Traditions of Lancashire, Volume 1 (of 2) eBook

Henry John Roby
This eBook from the Gutenberg Project consists of approximately 723 pages of information about Traditions of Lancashire, Volume 1 (of 2).

Traditions of Lancashire, Volume 1 (of 2) eBook

Henry John Roby
This eBook from the Gutenberg Project consists of approximately 723 pages of information about Traditions of Lancashire, Volume 1 (of 2).

In 1571 he went to Lorraine, where, falling very ill, he was honoured with the solicitude of the Queen, who sent two of her physicians, and gave him many other proofs of her regard.  Upon his return to England he now settled himself in his own house at Mortlake in Surrey, where he collected a noble library, and prosecuted his studies with great diligence.  His collection is said to have consisted of more than four thousand books, nearly a fourth part of them manuscripts, which were afterwards dispersed and lost.  This library, and a great number of mathematical and mechanical instruments, were destroyed by the fury of the populace in 1583, who, believing him to be a conjuror, and one that dealt with the devil, broke into his house, and tore and destroyed the fruit of his labours during the forty years preceding.

On the 16th March 1575, Queen Elizabeth, attended by many of her court, visited Dr Dee’s house to see his library; but having buried his wife only a few hours before, he could not entertain her Majesty in the way he wished.  However, he brought out a glass, the properties of which he explained to his royal mistress, hoping to wipe off the aspersion, under which he had long laboured, of being a magician.

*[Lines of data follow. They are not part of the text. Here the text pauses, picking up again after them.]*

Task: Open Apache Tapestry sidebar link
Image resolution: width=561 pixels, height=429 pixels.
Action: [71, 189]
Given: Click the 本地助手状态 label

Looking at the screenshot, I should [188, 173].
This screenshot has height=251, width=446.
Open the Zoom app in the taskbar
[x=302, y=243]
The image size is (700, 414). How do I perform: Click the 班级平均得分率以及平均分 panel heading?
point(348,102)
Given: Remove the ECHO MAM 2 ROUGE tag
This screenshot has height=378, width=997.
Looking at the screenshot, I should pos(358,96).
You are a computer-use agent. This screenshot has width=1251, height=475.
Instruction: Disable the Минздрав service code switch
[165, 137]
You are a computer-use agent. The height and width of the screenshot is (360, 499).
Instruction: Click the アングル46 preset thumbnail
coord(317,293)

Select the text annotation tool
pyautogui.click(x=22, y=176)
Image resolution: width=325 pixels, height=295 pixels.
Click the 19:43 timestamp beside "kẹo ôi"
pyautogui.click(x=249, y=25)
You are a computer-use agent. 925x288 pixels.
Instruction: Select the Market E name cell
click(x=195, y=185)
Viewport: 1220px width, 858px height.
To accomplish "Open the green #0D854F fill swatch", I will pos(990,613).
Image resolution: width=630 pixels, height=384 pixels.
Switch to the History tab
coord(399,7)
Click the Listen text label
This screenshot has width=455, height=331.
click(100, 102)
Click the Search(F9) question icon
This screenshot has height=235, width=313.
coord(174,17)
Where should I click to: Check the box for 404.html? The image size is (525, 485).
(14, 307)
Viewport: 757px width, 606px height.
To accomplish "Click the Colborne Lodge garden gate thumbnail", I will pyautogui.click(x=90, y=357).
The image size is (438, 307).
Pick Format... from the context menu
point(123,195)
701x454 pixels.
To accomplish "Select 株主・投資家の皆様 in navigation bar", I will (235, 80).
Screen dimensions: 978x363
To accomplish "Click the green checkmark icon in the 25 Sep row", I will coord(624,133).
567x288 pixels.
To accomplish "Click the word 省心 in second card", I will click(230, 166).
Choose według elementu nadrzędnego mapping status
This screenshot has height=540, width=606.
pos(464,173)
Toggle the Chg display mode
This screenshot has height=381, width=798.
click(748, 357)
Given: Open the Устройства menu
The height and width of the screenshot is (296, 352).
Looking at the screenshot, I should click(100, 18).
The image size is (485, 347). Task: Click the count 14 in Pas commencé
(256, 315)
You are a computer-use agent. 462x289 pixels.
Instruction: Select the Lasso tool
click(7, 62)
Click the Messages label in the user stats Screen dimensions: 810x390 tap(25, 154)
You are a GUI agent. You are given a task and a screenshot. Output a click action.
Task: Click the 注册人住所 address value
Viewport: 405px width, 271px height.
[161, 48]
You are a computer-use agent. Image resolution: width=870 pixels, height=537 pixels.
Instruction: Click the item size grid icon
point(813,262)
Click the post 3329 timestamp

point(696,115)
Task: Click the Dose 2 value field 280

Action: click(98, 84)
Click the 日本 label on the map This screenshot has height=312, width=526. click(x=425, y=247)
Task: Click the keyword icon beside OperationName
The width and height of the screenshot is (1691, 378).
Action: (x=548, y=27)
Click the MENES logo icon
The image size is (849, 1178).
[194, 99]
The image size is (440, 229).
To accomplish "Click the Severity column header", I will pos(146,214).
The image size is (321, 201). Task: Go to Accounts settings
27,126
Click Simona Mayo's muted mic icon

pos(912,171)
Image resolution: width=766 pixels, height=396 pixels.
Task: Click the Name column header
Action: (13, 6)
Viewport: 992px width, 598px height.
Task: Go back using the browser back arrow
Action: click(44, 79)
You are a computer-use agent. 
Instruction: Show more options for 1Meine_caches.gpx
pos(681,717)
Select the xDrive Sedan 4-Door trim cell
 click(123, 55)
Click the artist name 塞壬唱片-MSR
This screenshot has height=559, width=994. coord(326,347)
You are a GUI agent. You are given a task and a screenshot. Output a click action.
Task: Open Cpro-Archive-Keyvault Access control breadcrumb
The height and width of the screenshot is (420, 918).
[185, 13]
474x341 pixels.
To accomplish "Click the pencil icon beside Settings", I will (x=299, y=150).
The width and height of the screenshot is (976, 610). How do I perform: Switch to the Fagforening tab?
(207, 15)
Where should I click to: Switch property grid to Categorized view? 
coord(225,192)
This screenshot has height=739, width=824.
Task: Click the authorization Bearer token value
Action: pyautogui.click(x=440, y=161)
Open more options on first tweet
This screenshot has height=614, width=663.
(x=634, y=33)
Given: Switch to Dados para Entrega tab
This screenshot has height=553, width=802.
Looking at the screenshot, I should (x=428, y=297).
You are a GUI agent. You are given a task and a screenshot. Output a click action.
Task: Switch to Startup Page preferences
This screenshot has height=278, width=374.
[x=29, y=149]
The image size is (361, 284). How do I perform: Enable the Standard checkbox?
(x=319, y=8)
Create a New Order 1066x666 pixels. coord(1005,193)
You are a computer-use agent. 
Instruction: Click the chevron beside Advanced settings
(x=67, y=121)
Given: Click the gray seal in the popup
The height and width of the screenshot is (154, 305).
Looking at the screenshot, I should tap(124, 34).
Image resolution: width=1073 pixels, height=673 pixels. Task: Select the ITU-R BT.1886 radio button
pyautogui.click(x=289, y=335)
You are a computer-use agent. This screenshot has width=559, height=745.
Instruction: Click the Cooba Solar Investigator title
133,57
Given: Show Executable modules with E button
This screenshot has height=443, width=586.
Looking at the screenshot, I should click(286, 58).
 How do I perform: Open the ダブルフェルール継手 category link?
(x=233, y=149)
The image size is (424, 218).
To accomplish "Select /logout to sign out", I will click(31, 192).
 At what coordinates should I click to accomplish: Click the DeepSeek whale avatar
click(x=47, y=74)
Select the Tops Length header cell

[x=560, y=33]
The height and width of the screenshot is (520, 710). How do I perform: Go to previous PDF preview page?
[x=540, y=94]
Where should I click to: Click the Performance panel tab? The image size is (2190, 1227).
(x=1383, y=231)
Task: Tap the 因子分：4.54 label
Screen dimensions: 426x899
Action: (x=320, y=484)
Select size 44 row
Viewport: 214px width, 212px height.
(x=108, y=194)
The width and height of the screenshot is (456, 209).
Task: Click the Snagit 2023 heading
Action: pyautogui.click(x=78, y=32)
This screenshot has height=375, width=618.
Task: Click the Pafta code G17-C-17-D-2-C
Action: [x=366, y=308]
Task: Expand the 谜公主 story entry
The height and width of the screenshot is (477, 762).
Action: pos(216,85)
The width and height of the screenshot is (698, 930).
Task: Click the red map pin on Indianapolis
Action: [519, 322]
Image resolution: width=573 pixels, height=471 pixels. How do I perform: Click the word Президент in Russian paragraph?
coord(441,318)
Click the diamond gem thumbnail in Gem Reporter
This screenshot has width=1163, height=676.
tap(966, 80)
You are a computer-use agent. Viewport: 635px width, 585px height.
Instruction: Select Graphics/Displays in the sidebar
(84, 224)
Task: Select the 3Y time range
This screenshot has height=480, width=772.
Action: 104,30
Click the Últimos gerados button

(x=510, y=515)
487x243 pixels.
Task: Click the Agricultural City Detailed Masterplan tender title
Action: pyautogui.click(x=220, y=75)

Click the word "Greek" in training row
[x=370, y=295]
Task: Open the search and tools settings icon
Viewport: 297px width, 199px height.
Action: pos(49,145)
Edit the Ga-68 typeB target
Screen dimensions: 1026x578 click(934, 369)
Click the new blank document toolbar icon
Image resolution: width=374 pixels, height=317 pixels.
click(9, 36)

In 1578 her Majesty being indisposed, Dee was sent abroad to consult with some German physicians about the nature of her complaint.  But that part of his life in which he was most known to the world commenced in 1581, when his intercourse began with Edward Kelly.  This man pretended to instruct him how to obtain, by means of certain invocations, an intercourse with spirits.  Soon afterwards there came to England a Polish lord, Albert Laski, palatine of Siradia, a person of great learning.  He was introduced to Dee by the Earl of Leicester, who was now the doctor’s chief patron.  Becoming acquainted, Laski prevailed with Dee and Kelly to accompany him to his own country.  They went privately from Mortlake, embarking for Holland, from whence they travelled by land through Germany into Poland.  On the 3d February 1584, they arrived at the castle of their patron, where they remained for some time.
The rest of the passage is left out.